__TASK DESCRIPTION__. Convert the material from the line containing "Where should I click to: Click the blue" through the line containing "tap(719, 349)" into a Markdown table with the columns Row and Entry. Put each line's number in Row and the line in Entry, and skip blank lines.

__AVAILABLE DATA__.
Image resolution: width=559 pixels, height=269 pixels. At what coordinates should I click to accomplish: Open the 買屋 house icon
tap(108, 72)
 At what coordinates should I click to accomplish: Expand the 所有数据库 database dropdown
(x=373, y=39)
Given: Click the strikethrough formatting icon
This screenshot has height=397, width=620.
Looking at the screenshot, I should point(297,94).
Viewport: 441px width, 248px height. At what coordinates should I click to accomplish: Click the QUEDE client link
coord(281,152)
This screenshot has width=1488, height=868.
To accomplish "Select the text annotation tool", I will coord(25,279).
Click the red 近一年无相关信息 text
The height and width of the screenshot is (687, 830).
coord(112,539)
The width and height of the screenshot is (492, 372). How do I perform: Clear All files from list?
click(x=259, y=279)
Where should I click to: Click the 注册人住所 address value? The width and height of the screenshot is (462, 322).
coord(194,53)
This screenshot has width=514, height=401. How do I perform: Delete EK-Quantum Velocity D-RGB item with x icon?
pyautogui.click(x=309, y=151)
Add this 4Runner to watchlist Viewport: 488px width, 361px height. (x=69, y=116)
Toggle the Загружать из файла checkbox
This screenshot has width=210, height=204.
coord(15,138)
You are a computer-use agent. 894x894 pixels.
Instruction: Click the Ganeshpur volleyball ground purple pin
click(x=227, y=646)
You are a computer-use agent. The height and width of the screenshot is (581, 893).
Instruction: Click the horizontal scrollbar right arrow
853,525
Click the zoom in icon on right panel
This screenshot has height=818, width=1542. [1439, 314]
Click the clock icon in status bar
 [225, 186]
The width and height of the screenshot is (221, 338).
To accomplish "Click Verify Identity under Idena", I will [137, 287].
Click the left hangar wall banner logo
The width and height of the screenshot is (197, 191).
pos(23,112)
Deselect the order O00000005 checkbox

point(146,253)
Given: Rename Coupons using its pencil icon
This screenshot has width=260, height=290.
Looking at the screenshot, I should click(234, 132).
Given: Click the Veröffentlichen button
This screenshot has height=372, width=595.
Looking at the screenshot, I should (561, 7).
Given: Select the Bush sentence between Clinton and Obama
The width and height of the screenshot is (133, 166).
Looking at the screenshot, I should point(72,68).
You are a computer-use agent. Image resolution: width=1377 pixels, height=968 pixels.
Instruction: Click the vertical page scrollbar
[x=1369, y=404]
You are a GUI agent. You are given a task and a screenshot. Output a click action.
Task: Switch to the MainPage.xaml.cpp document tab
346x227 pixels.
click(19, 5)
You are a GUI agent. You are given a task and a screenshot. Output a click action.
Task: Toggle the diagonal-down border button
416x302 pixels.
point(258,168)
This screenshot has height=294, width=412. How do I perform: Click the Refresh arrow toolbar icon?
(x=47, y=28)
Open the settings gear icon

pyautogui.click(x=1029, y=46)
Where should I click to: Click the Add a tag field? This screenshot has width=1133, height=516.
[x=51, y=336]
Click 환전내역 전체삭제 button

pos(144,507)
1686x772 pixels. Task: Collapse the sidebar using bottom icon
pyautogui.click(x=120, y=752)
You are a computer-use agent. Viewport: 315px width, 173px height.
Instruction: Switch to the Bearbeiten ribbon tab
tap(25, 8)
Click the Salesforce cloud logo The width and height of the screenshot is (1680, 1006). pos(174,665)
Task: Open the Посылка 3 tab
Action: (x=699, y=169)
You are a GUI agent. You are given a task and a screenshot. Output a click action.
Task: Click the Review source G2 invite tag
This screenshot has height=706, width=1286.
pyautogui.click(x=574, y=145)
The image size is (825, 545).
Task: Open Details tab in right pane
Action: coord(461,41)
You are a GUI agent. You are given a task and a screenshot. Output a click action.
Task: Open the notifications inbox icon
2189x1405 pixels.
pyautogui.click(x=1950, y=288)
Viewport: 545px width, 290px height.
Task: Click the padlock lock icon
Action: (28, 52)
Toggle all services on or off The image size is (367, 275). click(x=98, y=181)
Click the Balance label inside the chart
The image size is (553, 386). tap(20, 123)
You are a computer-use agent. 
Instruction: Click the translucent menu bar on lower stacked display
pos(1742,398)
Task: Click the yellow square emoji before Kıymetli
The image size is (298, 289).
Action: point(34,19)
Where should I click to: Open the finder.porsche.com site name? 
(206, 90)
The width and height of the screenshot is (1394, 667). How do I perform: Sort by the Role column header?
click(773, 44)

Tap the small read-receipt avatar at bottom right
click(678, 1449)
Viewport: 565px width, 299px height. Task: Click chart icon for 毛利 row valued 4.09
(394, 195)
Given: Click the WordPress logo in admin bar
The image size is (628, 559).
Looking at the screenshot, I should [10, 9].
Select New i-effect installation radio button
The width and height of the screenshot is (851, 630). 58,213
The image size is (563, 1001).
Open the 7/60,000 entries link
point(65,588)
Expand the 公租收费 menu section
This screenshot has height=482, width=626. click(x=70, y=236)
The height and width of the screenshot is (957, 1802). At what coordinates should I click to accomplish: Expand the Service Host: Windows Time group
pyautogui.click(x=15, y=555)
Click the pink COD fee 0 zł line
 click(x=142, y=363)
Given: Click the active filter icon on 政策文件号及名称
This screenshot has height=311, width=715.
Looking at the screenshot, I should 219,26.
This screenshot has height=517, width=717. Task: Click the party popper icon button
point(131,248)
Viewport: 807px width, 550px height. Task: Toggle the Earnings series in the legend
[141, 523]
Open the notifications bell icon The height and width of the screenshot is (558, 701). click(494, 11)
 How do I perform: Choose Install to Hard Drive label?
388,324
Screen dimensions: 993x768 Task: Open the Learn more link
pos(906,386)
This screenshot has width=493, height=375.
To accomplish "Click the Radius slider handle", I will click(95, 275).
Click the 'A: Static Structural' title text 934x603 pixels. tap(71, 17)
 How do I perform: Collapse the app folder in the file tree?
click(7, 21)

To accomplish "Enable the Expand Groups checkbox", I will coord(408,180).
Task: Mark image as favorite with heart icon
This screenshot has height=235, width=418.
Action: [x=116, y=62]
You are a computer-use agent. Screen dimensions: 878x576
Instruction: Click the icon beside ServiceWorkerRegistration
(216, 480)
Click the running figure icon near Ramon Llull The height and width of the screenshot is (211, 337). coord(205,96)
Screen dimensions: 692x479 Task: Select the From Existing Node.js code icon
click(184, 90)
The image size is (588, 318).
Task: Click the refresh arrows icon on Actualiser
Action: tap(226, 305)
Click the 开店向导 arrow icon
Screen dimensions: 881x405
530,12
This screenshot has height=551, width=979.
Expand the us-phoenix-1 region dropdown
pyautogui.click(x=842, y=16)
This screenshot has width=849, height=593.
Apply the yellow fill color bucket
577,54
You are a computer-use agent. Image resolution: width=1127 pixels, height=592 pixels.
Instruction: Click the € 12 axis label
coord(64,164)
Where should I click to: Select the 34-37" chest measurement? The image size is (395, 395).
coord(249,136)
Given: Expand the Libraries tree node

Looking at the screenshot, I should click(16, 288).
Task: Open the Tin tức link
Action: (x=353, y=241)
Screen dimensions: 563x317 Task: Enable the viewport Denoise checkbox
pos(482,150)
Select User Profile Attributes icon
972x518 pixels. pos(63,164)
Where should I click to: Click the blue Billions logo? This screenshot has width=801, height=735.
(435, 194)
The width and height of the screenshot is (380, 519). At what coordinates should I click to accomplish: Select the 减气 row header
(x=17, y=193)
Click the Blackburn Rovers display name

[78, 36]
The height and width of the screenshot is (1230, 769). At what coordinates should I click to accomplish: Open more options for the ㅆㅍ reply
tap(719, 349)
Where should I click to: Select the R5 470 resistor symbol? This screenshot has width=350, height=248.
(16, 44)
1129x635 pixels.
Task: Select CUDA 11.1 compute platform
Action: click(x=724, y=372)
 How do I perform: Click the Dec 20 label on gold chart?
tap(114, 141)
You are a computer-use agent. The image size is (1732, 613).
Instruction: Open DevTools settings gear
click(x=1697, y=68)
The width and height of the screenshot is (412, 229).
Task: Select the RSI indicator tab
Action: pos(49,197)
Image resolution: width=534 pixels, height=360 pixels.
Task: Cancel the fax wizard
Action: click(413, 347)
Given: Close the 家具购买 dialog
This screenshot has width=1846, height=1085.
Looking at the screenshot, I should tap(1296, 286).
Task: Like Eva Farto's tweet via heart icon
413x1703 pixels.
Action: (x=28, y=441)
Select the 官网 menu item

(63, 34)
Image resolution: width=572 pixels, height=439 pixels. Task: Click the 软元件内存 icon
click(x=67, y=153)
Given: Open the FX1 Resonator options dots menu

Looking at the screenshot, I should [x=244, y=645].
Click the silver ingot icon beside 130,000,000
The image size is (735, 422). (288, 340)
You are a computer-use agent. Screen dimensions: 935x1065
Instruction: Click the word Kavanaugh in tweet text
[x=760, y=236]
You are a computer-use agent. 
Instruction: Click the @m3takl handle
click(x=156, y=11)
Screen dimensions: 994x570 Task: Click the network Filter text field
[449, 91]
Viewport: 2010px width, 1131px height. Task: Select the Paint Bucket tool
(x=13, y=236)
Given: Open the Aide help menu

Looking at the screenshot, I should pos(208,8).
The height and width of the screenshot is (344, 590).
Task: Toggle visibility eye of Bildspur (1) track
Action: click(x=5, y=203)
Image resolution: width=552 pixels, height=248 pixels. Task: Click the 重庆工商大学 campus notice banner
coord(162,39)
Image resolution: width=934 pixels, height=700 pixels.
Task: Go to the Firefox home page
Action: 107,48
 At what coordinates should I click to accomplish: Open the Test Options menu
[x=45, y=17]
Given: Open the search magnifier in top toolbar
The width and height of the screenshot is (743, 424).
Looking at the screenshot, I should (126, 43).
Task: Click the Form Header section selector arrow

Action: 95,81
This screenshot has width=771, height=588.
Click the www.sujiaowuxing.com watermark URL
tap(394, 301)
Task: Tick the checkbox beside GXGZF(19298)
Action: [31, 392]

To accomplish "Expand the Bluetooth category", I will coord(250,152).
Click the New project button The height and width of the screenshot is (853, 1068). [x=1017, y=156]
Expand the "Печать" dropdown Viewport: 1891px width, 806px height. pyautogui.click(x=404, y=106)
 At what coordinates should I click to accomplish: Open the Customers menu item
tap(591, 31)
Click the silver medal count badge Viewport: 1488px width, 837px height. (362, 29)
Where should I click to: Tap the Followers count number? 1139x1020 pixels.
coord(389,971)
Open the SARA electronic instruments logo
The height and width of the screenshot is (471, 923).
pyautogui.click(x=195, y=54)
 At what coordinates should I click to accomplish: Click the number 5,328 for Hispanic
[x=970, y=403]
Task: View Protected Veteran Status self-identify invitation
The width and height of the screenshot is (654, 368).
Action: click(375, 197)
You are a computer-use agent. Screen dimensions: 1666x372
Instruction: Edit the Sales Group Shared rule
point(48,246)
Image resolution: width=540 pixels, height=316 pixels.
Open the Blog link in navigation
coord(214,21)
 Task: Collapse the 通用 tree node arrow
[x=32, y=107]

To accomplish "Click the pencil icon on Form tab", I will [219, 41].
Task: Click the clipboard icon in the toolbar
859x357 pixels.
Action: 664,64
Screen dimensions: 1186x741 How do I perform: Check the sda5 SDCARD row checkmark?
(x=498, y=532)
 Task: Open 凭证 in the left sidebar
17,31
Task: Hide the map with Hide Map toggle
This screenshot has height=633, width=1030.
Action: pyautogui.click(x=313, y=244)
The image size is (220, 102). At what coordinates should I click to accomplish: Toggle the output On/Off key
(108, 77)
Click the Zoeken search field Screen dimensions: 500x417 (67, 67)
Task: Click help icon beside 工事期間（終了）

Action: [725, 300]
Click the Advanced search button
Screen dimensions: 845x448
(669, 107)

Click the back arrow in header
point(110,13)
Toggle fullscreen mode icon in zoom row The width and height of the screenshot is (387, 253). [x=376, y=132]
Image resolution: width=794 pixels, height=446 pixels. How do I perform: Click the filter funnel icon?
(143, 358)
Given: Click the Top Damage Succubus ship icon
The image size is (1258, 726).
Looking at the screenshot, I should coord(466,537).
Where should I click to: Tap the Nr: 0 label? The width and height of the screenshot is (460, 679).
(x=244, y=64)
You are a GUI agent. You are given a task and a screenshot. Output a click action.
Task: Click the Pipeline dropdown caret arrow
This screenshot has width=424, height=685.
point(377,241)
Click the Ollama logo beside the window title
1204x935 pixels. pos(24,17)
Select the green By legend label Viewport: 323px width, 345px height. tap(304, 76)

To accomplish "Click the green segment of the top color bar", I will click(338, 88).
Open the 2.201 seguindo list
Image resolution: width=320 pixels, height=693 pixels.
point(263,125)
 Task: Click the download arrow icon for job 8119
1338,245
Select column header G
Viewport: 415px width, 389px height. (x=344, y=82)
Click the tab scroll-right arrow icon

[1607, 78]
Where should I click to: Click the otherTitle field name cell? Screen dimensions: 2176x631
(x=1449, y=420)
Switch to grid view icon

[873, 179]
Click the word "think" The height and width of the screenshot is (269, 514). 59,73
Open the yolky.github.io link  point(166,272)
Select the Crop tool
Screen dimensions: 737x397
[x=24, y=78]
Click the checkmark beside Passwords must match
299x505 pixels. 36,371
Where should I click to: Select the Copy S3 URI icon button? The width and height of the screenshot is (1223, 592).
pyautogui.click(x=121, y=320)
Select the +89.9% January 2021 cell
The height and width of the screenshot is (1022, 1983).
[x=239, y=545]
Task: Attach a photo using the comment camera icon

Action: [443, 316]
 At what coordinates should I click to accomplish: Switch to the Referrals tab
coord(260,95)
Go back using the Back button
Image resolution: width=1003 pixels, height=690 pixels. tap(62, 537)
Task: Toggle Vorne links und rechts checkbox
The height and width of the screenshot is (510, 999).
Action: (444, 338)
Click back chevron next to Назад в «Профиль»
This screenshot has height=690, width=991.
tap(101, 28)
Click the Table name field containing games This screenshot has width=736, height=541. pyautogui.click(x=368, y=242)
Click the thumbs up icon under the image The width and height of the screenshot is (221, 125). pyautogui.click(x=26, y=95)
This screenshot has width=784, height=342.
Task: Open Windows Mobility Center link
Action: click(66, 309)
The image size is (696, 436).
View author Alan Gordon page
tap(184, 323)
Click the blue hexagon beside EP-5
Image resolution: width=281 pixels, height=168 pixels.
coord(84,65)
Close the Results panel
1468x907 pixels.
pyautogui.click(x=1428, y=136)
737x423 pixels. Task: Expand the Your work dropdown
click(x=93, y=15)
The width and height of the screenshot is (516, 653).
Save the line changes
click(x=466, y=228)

__RIGHT ANSWER__.
| Row | Entry |
|---|---|
| 1 | Where should I click to: Click the blue Billions logo? This screenshot has width=801, height=735. |
| 2 | (435, 194) |
| 3 | The width and height of the screenshot is (380, 519). At what coordinates should I click to accomplish: Select the 减气 row header |
| 4 | (x=17, y=193) |
| 5 | Click the Blackburn Rovers display name |
| 6 | [78, 36] |
| 7 | The height and width of the screenshot is (1230, 769). At what coordinates should I click to accomplish: Open more options for the ㅆㅍ reply |
| 8 | tap(719, 349) |